Depuis quelques jours,  je découvre l’Egypte de l’après-Moubarak, et ce alors que la place Tahrir n’est pas encore totalement déblayée. Notez que des manifestations s’y tiennent encore presque chaque jour et en particulier le vendredi, jour de prière. J’y serai ce vendredi et je vous la décrirai.

Ce qui m’a frappé au premier abord, c’est à la fois d’un côté l’extrême pauvreté (j’y reviendrai) et de l’autre une certaine forme de développement. Le plus marquant de ce dernier aspect c’est l’omniprésence des réseaux de GSM. Vous avez beau être au beau milieu du désert (qui n’est jamais loin ici), vous capterez un réseau, et avec toutes les barres s’il vous plaît.

Révolution égyptienne

Révolution égyptienne

Mais revenons au soulèvement égyptien tout récent. Beaucoup de commentateurs l’appellent la Révolution Facebook ou Twitter, soit. Mais ce qui est certain par contre, c’est que le téléphone portable a joué un rôle bien plus considérable dans la mobilisation des manifestants (en vrai) et du peuple tout entier (de plus loin).

Alors que les plus courageux se rassemblaient sur les places publiques, les citoyens lambdas se rassuraient, se réjouissaient, s’épaulaient via leur téléphone. Demandez aux Egyptiens (même jeunes) que j’ai croisés en une semaine s’ils ont suivi la révolution via Twitter, ils vous rient au nez. Par contre, tous étaient/sont rivés à leur écran de portable, y compris pour les paysans pauvres des zones les plus reculées ou les quelques femmes en niqab que j’ai pu croiser.

La généralisation des télés par satellites est aussi un phénomène qui peut expliquer la vigueur du mouvement populaire. Puisque les Egyptiens pouvaient regarder leurs évènements et leurs conséquences avec les yeux des autres, en particulier ceux d’Al Jazeera (donc dans leur langue), ils avaient les outils pour contrer la propagande que distillait le clan Moubarak sur les chaînes officielles. Imaginez mon étonnement lorsque j’ai parcourus les ruelles d’un village nubien du Sud du pays où chèvres anorexiques, chats malingres, poules et déchets plastiques jonchent la terre damée, mais où chaque maison possède son antenne parabolique.

Modem Egypte

Le modem duquel cet article a été envoyé, d'1 maison en terre de la campagne de Luxor

Le paradoxe est que parmi les quelques orientations positives prises par le régime cette dernière décennie, les accès à Internet, au téléphone portable et à la télévision satellitaire faisaient partie du lot. Evidemment, toutes ces avancés technologiques se sont accompagnées de juteux contrats dont les membres de la famille Moubarak au sens large ont pu tirer profit. En plein bouleversement révolutionnaire, le pouvoir totalement inconscient du fait qu’il avait fait entrer le loup (le GSM) dans la bergerie (l’état d’urgence), croyait pouvoir tirer profit de ces technologies pour distiller son message pour calmer les masses.

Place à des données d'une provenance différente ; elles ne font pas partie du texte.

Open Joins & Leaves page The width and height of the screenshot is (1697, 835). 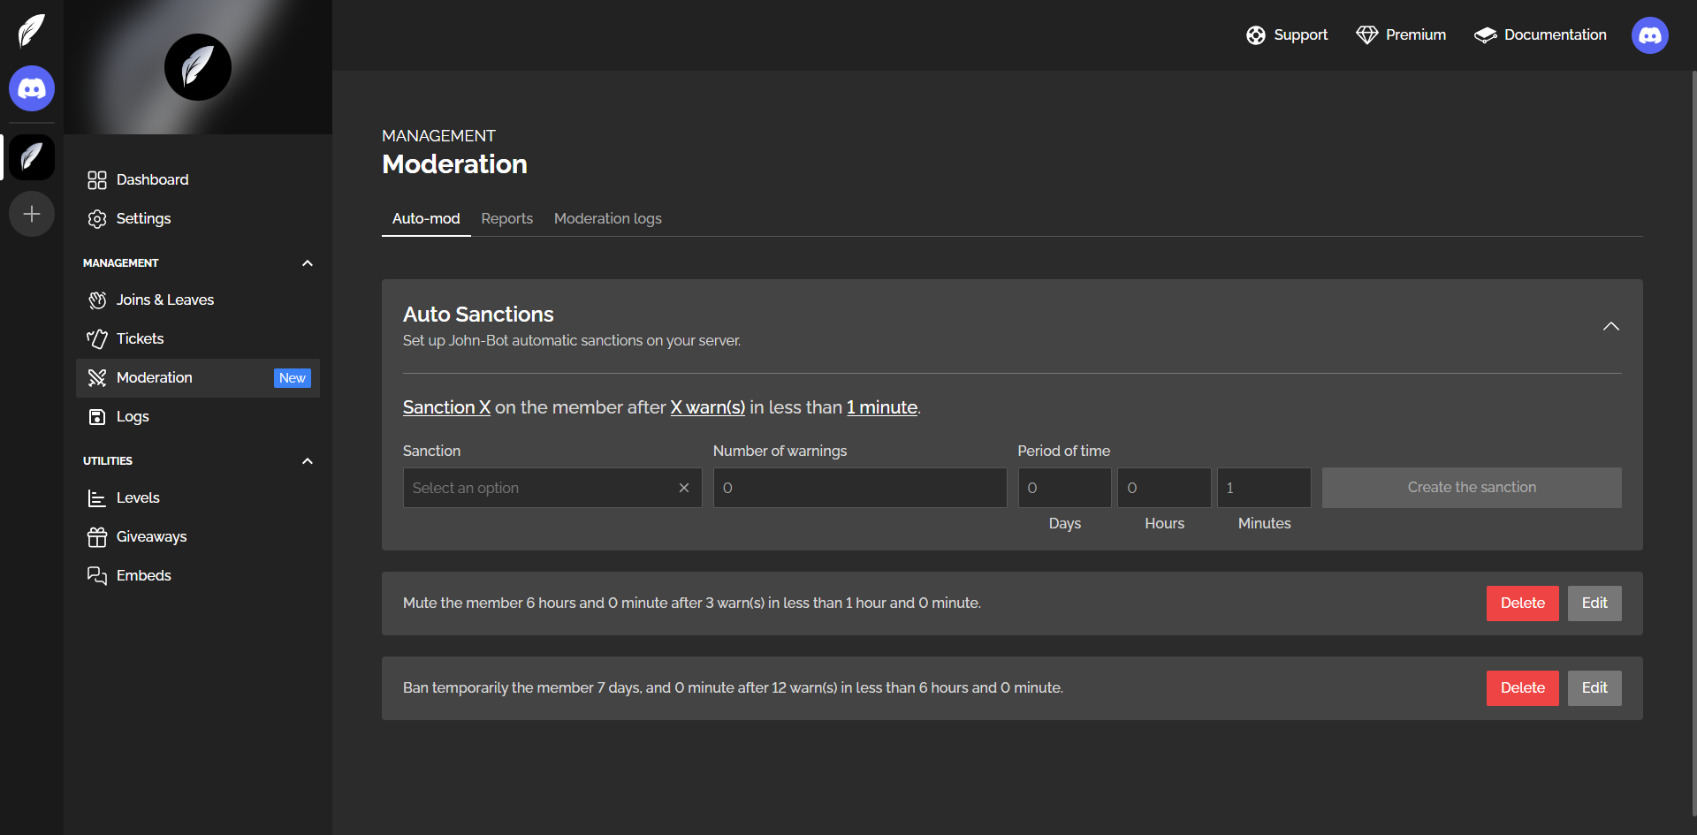click(164, 300)
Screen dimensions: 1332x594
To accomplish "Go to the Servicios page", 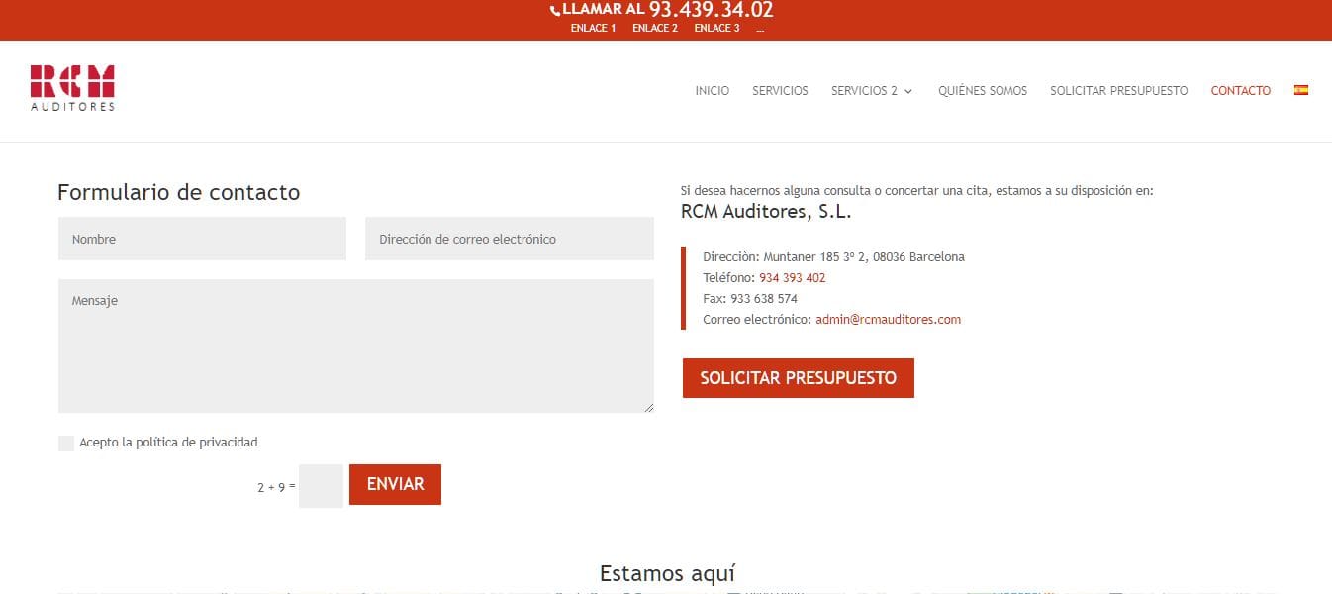I will (x=780, y=91).
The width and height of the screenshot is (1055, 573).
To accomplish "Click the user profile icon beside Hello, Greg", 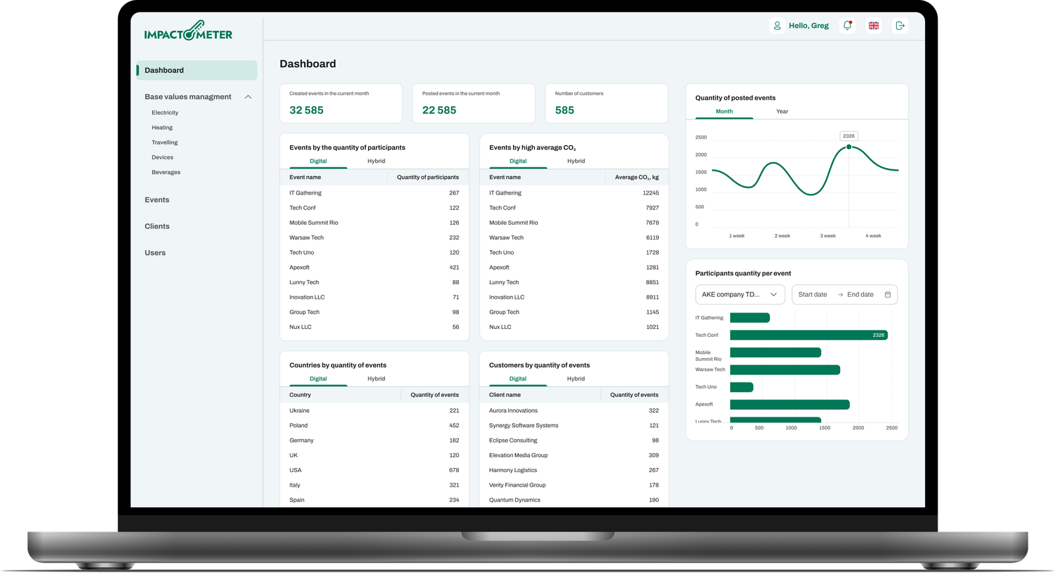I will point(777,26).
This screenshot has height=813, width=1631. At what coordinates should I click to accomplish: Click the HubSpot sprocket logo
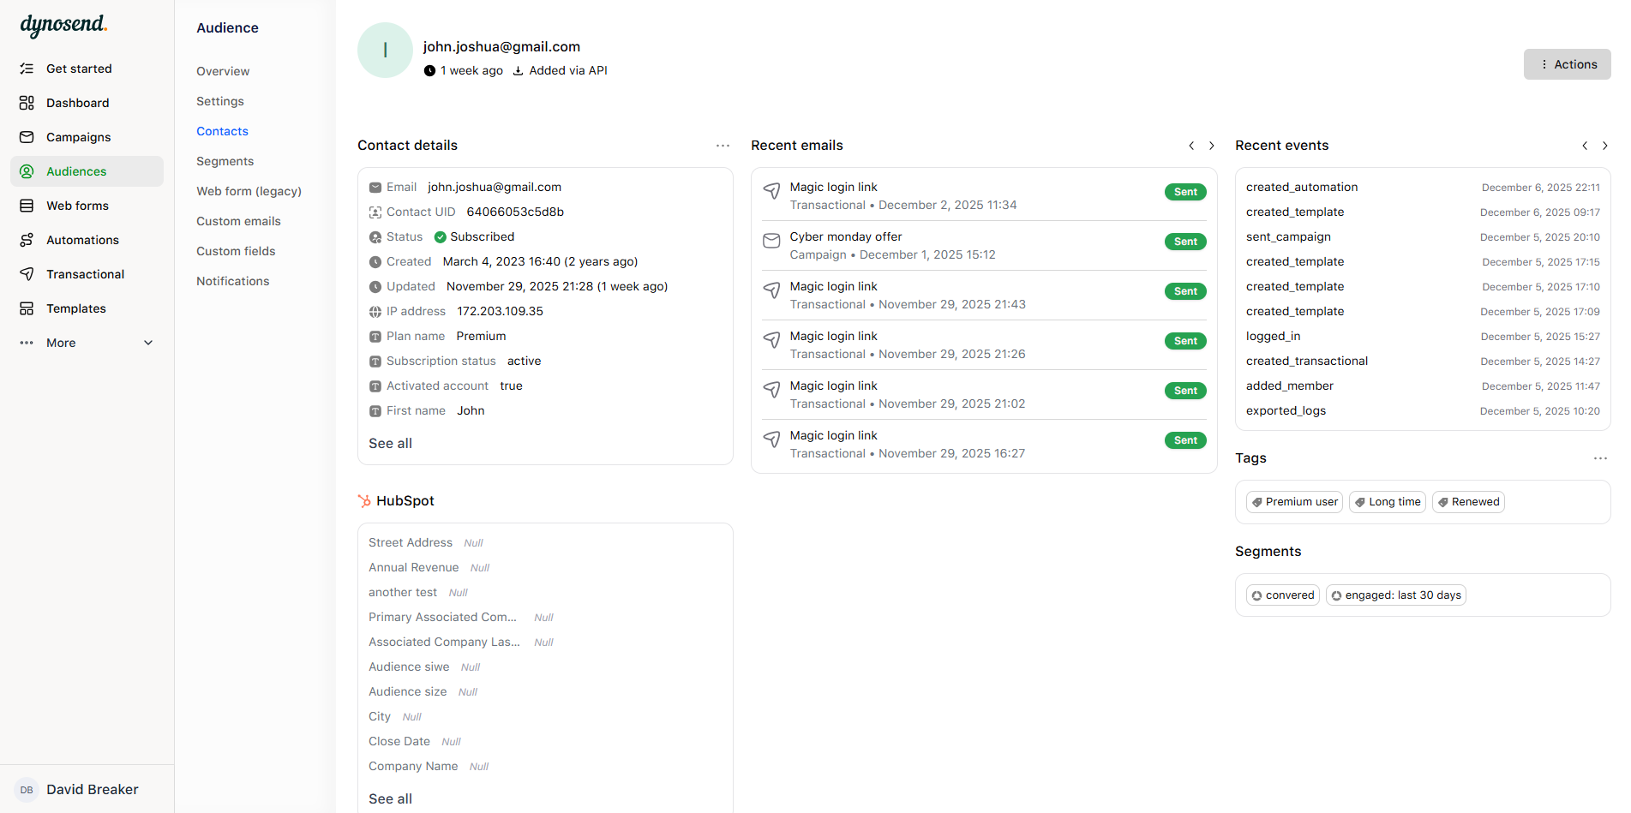365,500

C’est ainsi que des SMS signés par l’armée (à l’époque toujours fidèle à Moubarak) ont été envoyés de force aux Egyptiens pour les inciter à rester chez eux. Cette façon de faire a amplifié le mouvement de révolte. Les militaires avaient loupé un aspect fondamental de cette nouvelle donne technologique : les citoyens peuvent partager ce qu’ils veulent entre eux, et une communication univoque est désormais vue avec méfiance. Juste après, les réseaux GSM étaient mis hors-tension. La rue en était d’autant plus sous-tension.